CIRCADIAN THERAPIES IN PD PATIENTS

Exposure to bright light can reset the human circadian pacemaker, which controls daily variations in physiologic, behavioral, and cognitive function [38]. Light is the most important and potent stimulus to “zeitgebers” which makes circadian rhythms synchronized with the solar day. Also, exposure to light could increase retinal dopamine activity [39]. So, there were several studies using light to treatment in a variety of sleep and neuropsychiatric conditions including circadian rhythm disorders, seasonal affective disorder, and dementia [40,41]. Paus et al. [42] examined effects of bright light therapy on motor symptoms, depression, and sleep in PD in a randomized placebo-controlled double-blind study in 36 PD patients. In the results, light therapy led to significant improvement of depression, tremor, and other motor symptoms.

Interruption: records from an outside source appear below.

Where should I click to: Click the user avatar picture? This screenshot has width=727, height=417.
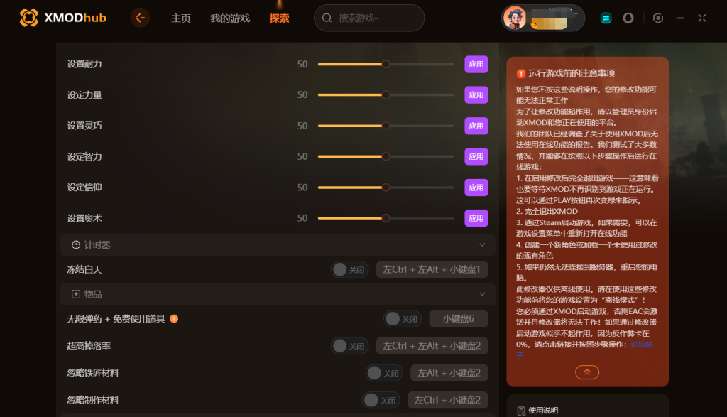(x=515, y=18)
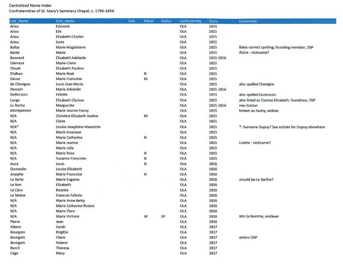Click the Status column header

pos(166,21)
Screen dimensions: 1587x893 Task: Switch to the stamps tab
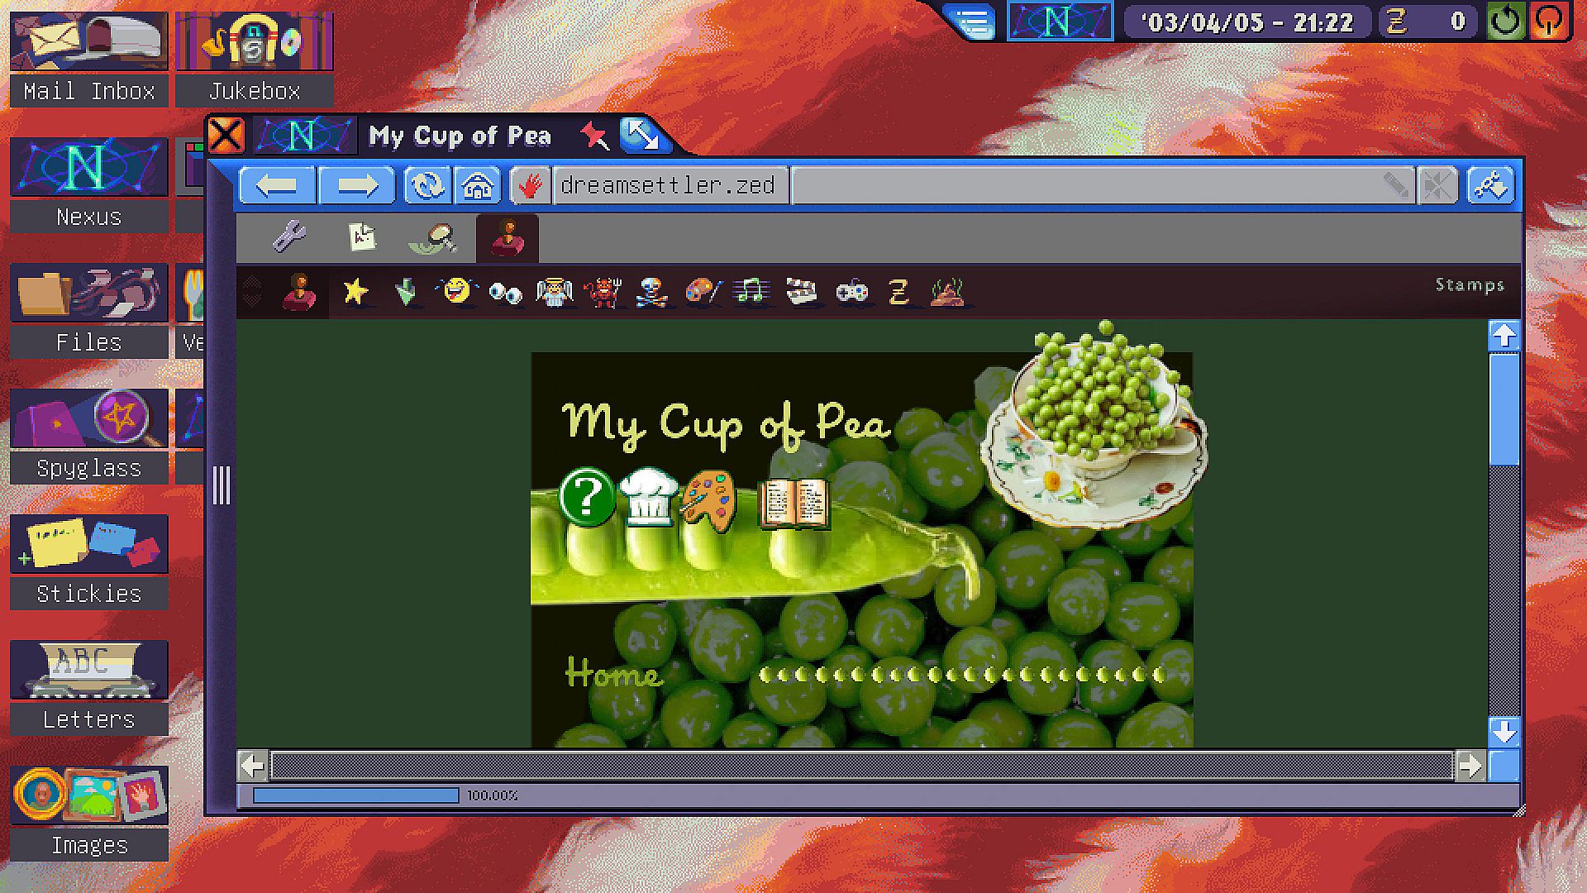click(x=508, y=238)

Another exploratory study also examined the effects of bright light in PD, and documented significant improvements in depression, bradykinesia, rigidity, and dyskinesias [43]. Currently, the available pharmacological and lifestyle-based therapeutic interventions for circadian alterations have at best modest impact on the symptoms with little or no effect on the intrinsic neuropathology [44-46]. Therefore, further validation studies including larger cohorts and employing objective outcome measures are needed.

CONCLUSIONS AND FUTURE DIRECTIONS

Increasing evidence suggest disruptions of the circadian system in PD, and these circadian impairments likely contribute to the progressive deterioration of the clinical signs and symptoms. From this review, we could understand about melatonin, cortisol as the circadian system markers, clinical symptoms, and bright light therapy as a treatment option. A major question which arises is whether circadian disruption is a causal factor for PD pathogenesis or a consequence of PD progression. Further systematic longitudinal investigations are needed to examine more thoroughly neuronal network underlying the generation of circadian rhythms. It will make us could develop mechanism-based therapies for circadian disruption and shed new insights about the neurodegenerative process of PD itself.

Notes

Funding Statement

None

The author has no potential conflicts of interest to disclose.

Availability of Data and Material

Data sharing not applicable to this article as no datasets were generated or analyzed during the study.